1.9 KiB
NetworkMomentum
A research paper's network-momentum trend-following strategy, implemented entirely in MQL5.
Companion code for the MQL5 article: https://www.mql5.com/en/articles/23763
What it does
Momentum does not stay inside one market. If A reliably leads B, then A's trend carries information about B's next move. The strategy trades that spillover.
Three pieces make it work. Derivative Dynamic Time Warping detects lead-lag relationships between markets, comparing shapes rather than levels. A convex optimisation then learns a weighted graph from those relationships, so the network is fitted rather than hand-drawn. Momentum is propagated across that graph and turned into a signal.

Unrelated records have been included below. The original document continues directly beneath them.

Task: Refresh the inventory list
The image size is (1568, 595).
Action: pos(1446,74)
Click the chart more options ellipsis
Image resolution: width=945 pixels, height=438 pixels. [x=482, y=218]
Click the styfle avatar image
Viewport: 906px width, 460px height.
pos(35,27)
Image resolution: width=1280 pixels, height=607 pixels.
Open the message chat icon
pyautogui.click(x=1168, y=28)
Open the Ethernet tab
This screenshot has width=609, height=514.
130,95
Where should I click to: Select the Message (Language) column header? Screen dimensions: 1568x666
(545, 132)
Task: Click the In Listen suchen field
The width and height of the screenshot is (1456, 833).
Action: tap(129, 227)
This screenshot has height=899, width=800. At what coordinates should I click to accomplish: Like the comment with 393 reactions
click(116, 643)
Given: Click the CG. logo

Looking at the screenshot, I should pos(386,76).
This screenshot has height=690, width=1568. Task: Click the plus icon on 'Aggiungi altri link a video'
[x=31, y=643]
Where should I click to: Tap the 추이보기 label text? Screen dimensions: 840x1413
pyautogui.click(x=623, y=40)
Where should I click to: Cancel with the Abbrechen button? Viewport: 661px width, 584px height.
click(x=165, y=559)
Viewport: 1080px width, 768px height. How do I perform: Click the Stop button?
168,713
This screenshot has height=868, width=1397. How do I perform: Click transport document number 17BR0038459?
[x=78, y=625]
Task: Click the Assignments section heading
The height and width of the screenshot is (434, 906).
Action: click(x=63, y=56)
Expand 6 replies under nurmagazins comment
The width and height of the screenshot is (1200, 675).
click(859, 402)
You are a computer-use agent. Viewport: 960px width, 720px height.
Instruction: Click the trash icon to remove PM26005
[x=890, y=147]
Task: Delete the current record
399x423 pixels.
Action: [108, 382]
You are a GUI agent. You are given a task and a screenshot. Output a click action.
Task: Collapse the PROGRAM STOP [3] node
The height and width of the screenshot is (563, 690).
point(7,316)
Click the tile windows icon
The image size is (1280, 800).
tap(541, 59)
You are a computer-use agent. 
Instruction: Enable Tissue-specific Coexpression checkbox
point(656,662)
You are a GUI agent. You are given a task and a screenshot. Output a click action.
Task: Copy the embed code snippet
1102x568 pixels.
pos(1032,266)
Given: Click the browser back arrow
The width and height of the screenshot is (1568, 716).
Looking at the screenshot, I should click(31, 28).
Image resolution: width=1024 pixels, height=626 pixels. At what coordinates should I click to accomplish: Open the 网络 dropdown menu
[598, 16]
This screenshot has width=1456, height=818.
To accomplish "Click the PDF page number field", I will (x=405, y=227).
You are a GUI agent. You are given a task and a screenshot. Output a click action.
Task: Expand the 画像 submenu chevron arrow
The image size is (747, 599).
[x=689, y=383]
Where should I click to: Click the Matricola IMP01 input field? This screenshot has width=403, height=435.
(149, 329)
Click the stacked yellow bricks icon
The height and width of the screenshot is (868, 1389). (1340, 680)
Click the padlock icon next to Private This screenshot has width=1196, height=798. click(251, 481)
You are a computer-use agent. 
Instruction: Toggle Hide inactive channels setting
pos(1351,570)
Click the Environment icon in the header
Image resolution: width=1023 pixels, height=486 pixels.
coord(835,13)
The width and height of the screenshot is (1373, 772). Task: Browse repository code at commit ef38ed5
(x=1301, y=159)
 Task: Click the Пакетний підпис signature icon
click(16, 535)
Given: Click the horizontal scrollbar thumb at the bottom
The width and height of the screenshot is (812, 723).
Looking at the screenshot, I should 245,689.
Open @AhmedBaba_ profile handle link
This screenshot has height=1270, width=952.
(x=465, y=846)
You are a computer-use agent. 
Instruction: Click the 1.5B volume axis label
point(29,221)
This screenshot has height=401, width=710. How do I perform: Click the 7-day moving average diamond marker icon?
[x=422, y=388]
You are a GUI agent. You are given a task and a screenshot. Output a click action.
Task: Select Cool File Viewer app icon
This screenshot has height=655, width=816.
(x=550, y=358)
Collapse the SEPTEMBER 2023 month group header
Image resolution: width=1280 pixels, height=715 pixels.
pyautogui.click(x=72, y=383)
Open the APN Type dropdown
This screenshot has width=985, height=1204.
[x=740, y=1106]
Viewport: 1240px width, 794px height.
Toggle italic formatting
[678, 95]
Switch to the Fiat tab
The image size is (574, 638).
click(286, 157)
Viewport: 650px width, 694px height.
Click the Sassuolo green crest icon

Returns are volatility-scaled before any of this, so a loud market does not dominate the network for the wrong reason.
NM_Native.mq5 is the Expert Advisor. The article covers the Strategy Tester
results, including where the approach struggles.
Layout
Include/NetworkMomentum/NM_Config.mqh configuration
Include/NetworkMomentum/NM_Matrix.mqh matrix helpers
Include/NetworkMomentum/NM_Data.mqh multi-symbol data handling
Include/NetworkMomentum/NM_Symbols.mqh the basket
Include/NetworkMomentum/NM_Momentum.mqh volatility scaling and oscillators
Include/NetworkMomentum/NM_DDTW.mqh derivative dynamic time warping
Include/NetworkMomentum/NM_GraphLearner.mqh convex graph learning
Include/NetworkMomentum/NM_Engine.mqh ensemble, propagation, signal
Include/NetworkMomentum/NM_Live.mqh chart-side layer
Experts/NetworkMomentum/NM_Native.mq5 the Expert Advisor
Put every basket symbol in Market Watch before running, since the EA pulls history for all of them.
Disclaimer
Educational code. Past behaviour of any model or dataset says nothing about future results. Test on your own data and broker conditions before drawing conclusions.